Second, I think we actually did suggest a viable alternative. Importantly, we doubt that a causal effect of marriage on crime can be estimated at all, since it is hard to see how there might be any plausible exogenous variation. (I do not rule that out completely, but I am still waiting to see such a study). Instead, we suggest checking the preconditions for the theory to be true. For example, one suggested mechanism is that the spouse oppose criminal behaviour and exercises social control. If so, a survey of spouses’ attitudes to offending and how they react to their husband’s behaviour would provide relevant empirical evidence to the extent the premises for the theory are true. Providing any such evidence would make the theory more plausible. (If the spouses are favourable to crime and/or do not excertise any meaningful control over their husband, then that mechanism is not supported. Otherwise, it is corroborated). So, a viable alternative would be to check more carefully the preconditions empirically. It would still not provide an estimate of a causal effect, that is true, but it might be the best we can do.

Third, Laub, Zachry and Sampson states that “to rule out evidence that only comes from non-randomized experiments is to rule out most of criminology” (p 302). Now, that does not quite follow from our argument. Estimates of causal effects can only be provided if there is some kind of exogenous variation to be exploited. A causal theory can be corroborated in other ways, but it is not easy either. A careful descriptive study might provide evidence that are inconsistent with competing theories. Empirical findings that are equally consistent with a selection effect (or other competing theories), does not really count as a test of the theory.

Fourth, they refer to my joint work with Jukka Savolainen where we show that change occurs prior to employment rather than as a response to it, which Torkild Lyngstad and I also showed regarding the transition to marriage. Laub et al point out that Laub and Sampson (2003) acknowledge that ‘turning points’ are a part of a gradual process, and that turning points “are not a constant once set in motion, and they vary through time” (p 307). While this might sound reasonable, it also makes it a bit hard to understand what a turning point is. If changes in offending before marriage (or work) are consistent with the theory, then I am not sure it is possible to say when a turning point occurs. That makes it harder to empirically test the theory.

Fifth, Laub et al hint that since almost only studies using Norwegian register data shows the pattern of decline prior to a turning point, it might be something particular with the Norwegian setting. We actually suggested that the family formation patterns in the Nordic countries differ from the US in our review of research (see our article, page 438). While the context might indeed be important, that is not the main reason why so few other studies have found the same pattern. Actually, we argue that our findings are consistent with previously published results. Earlier studies should be repeated using an approach similar to what we did: just check the timing of change in offending relative to the transition in question.
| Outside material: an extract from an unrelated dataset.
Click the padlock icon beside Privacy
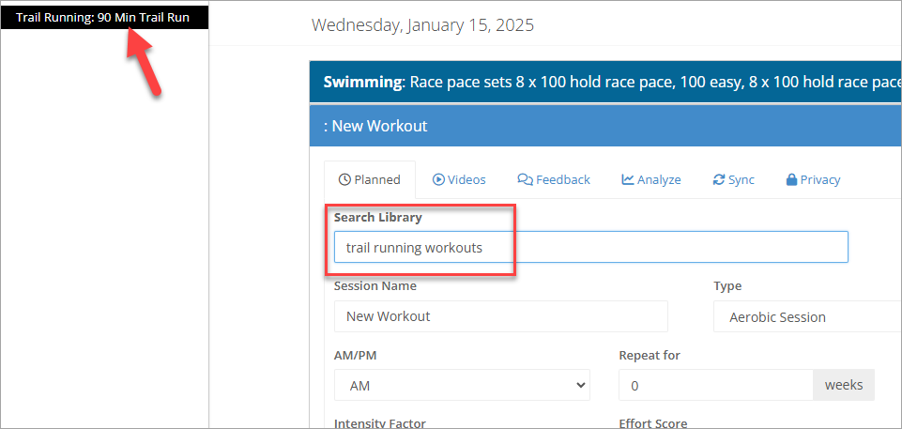This screenshot has height=429, width=902. [791, 179]
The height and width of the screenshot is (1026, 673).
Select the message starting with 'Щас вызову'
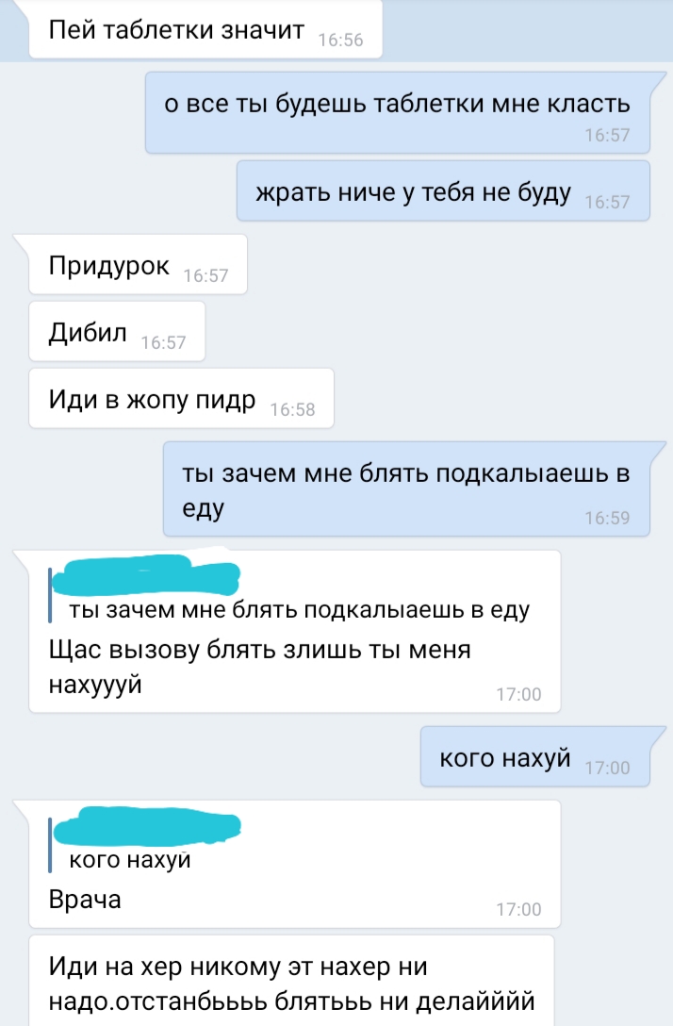click(x=294, y=632)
Until that is done, there is no basis for claiming the Norwegian patterns are any different from other contexts. (They might be, but we do not know yet).
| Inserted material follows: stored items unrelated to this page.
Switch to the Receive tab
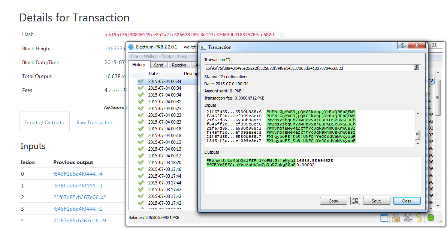coord(179,65)
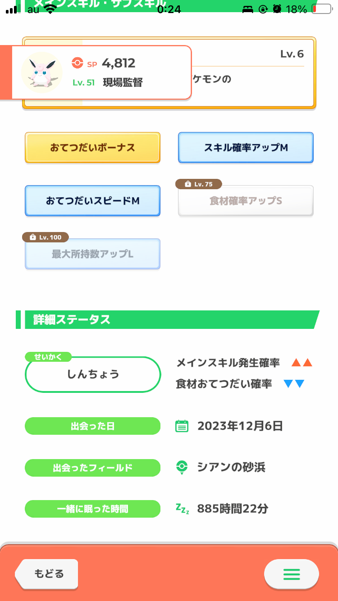Viewport: 338px width, 601px height.
Task: Open the green hamburger menu button
Action: tap(291, 574)
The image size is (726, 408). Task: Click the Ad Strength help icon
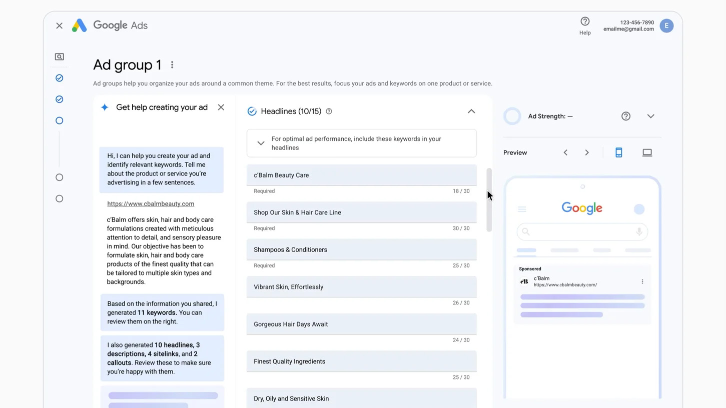pyautogui.click(x=625, y=116)
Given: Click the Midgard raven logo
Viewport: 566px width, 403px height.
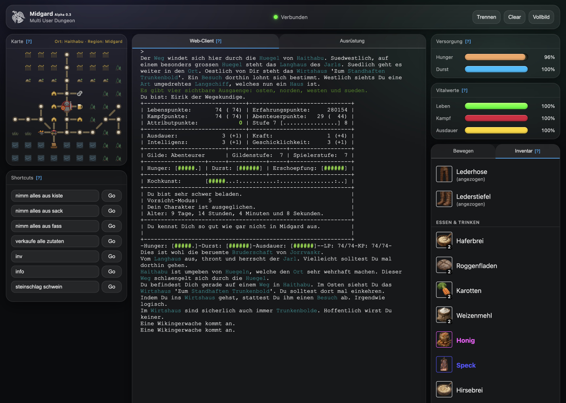Looking at the screenshot, I should point(18,17).
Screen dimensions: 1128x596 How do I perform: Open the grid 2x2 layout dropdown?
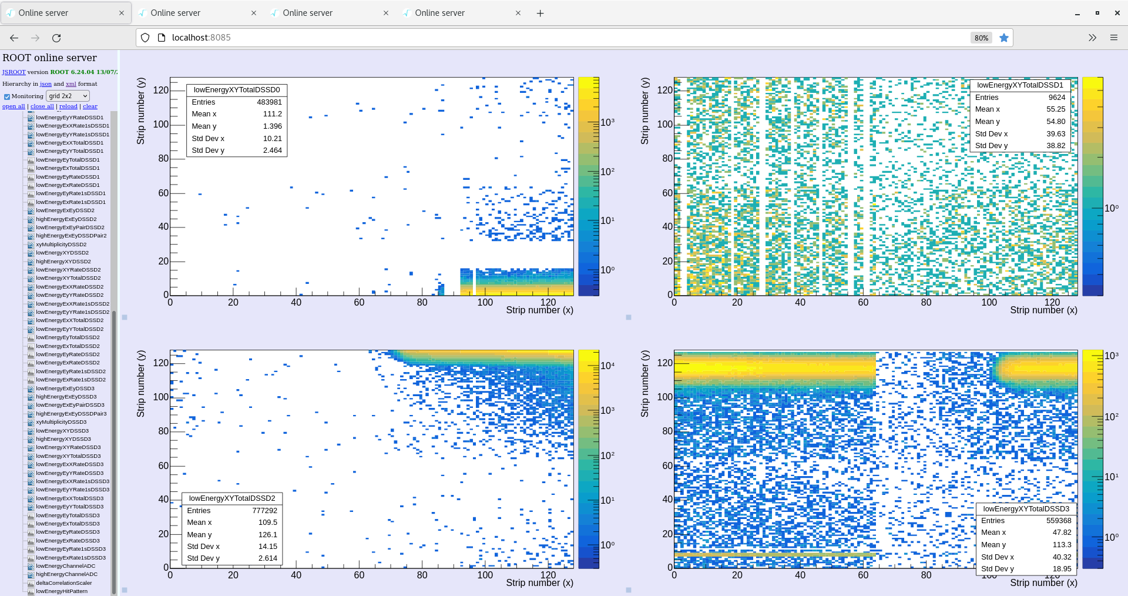pyautogui.click(x=68, y=96)
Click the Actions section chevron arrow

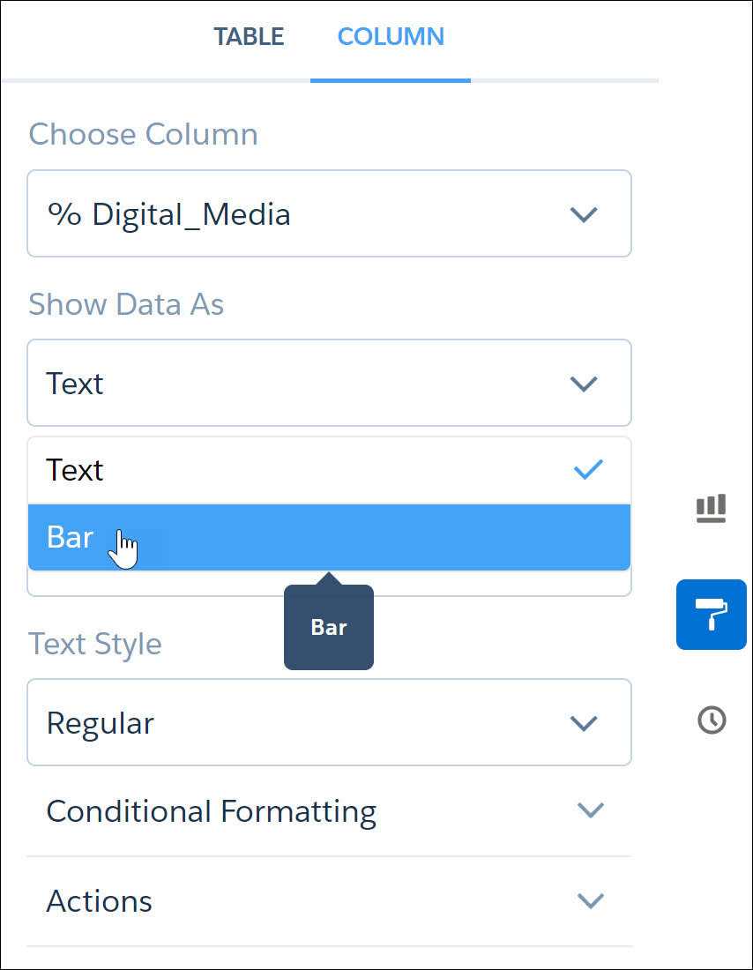590,900
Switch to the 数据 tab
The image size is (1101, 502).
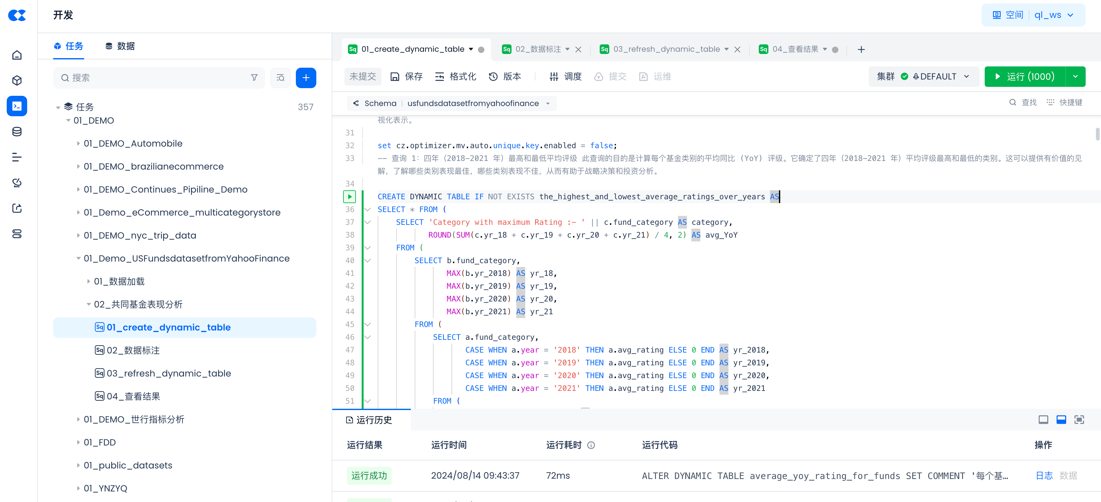tap(120, 46)
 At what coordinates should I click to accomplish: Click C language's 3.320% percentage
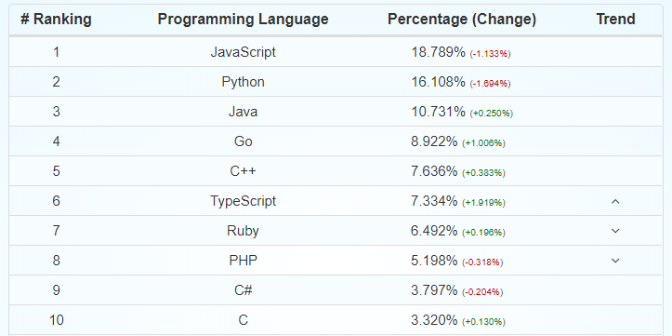tap(434, 320)
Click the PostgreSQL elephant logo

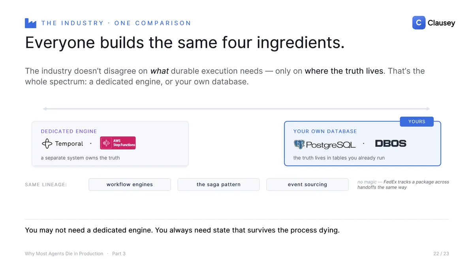click(x=299, y=144)
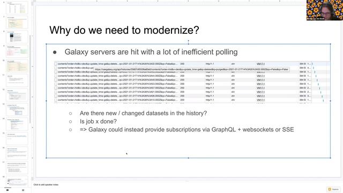The width and height of the screenshot is (343, 193).
Task: Click the 'inefficient polling' bullet text
Action: 151,52
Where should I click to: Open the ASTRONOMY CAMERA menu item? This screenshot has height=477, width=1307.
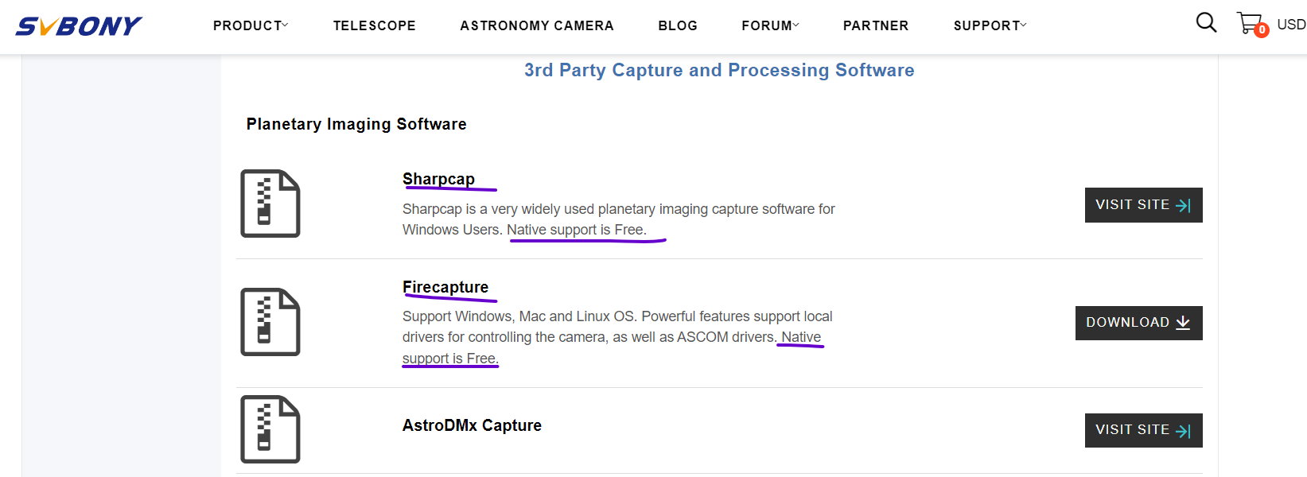(537, 25)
Sixth, Laub et al discuss the role of cohabitation, and make a similar argument as we did in our review article: that the role of cohabitation is often a ‘trial-period’ or a ‘stepping stone’ towards marriage, and if it works out they will often marry. But Laub et al’s discussion of evidence focuses on whether the marriage effect translates into cohabiting couples, which is a discussion that does not take into account the point that marriage is an increasingly selective state, as well as it is becoming increasingly difficult to say when we should expect to see changes in offending.

In sum, I do apprechiate Laub et al. making an effort discussing specific arguments in our work. However, I am not quite convinced. I actually tend to think a romantic partner, a good job and generally changes in life situation might have an effect on crime. I find that reasonable, and I hope it is true. I am nevertheless not quite convinced by the empirical evidence, and I am hesitant to make claims about ‘turning points’. However, I do believe the empirical evidence can be improved through: 1) Check the timing of change, and 2) empirically investigate the specific preconditions for the mechanisms at work.
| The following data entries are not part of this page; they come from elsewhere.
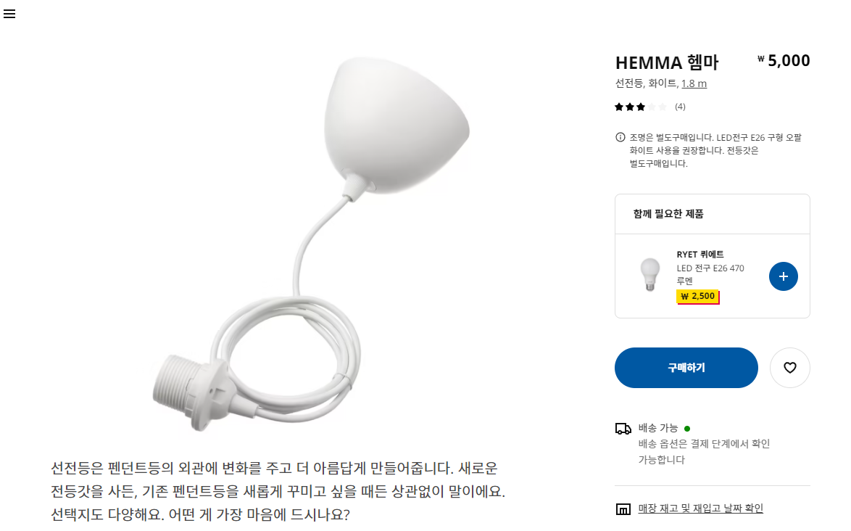Click the 함께 필요한 제품 section header
Viewport: 851px width, 531px height.
click(x=668, y=214)
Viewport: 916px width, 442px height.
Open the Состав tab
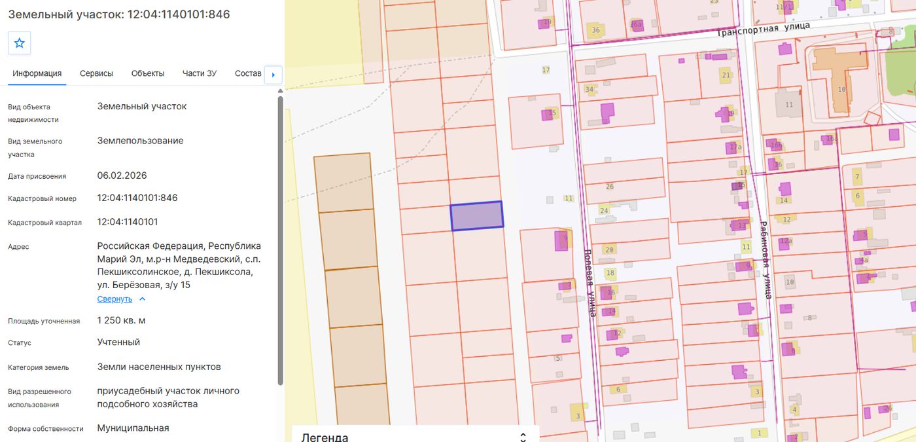tap(248, 73)
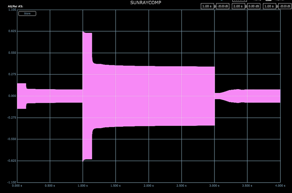This screenshot has height=193, width=292.
Task: Click the 0.000 amplitude axis label
Action: (12, 96)
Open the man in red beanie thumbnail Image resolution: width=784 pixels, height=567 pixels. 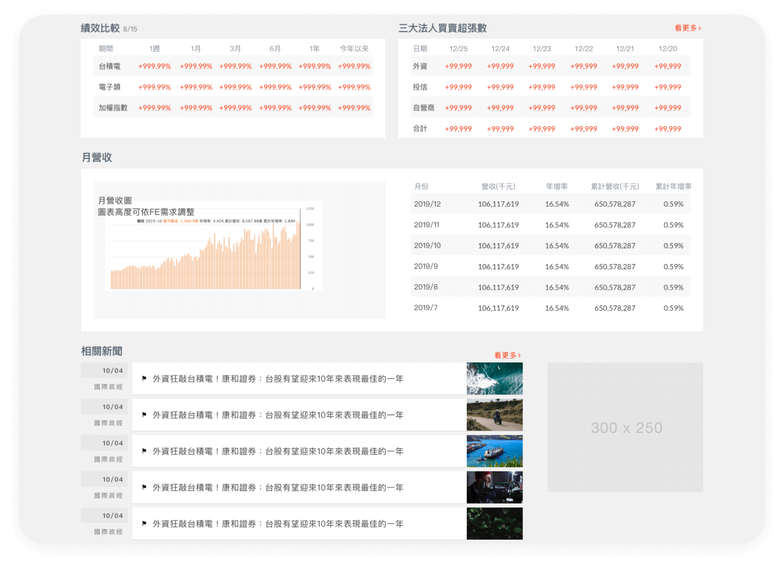[494, 487]
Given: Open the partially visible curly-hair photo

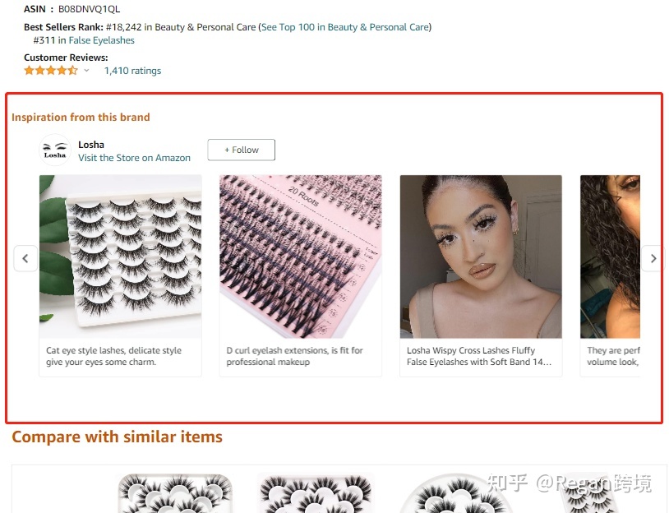Looking at the screenshot, I should pyautogui.click(x=610, y=257).
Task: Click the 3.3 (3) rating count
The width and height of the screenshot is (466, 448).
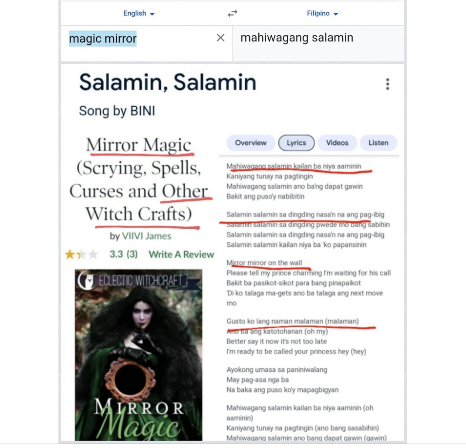Action: (124, 255)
Moffitt review her own theory

Two days ago, Nature published a review article by Terrie Moffitt that “recaps the 25-year history of the developmental taxonomy of antisocial behaviour, concluding that it is standing the test of time…”

It should also be mentioned that the taxonomy has received quite a bit of criticism (which are not mentioned in Moffitt’s review), and I feel that also much of this critique is standing the test of time. It would have been a good thing if the 25th anniversary of the taxonomy took the time to clear up some misunderstandings, controversies, and make some clarifications. However, Moffitt refrains from doing so, and I am not so sure the debate has moved forward. I have made some contributions to this debate, and I think my points are as relevant as ever. See here and here. It feels a bit wrong that they too stand the test of time. Importantly, so does the critique made by others.

In her recent review, she repeats what she also claimed in her 2006-review of evidence: a very large and important part of the empirical evidence supporting her theory is from studies using this latent trajectory models which. A key piece of evidence seems to be the identification of the hypothesized groups, as she states: “Since the advent of group-based trajectory modelling methods, the existence of trajectory groups fitting the LCP and AL taxonomy has now been confirmed by reviews of more than 100 longitudinal studies”. The method is a particular kind of latent class model for panel data. I would say this evidence is pretty weak. First of all, my discussion of trajectory models makes it clear that seemingly distinct groups can be detected in data where there are none. Since the further test of hypotheses relies on the identification of groups, these hypotheses are not reliable evidence either. The empirical evidence for the taxonomy is thus equally consistent with competing theories, and thus at best very weak evidence for either. Others have made similar points as well. 

In her new article on page 4 she makes the claim group-based trajectory methods are capable of detecting hypothesized groups. The method does no such thing. It is a data reduction technique, which might be convenient for some purposes but it does not detect distinct groups. It creates some clusters, but it could equally well reflect an underlying continuous reality. Moreover, that the existence of these groups is confirmed across studies is so only if one accepts pretty much any evidence of heterogeneity in individual trajectories. As I pointed out in an article from 2009, the findings across studies are so divergent except that there is some kind of high-rate and low-rate groups, that it is hard to imagine any results from trajectory modelling that would not be taken in support of the taxonomy.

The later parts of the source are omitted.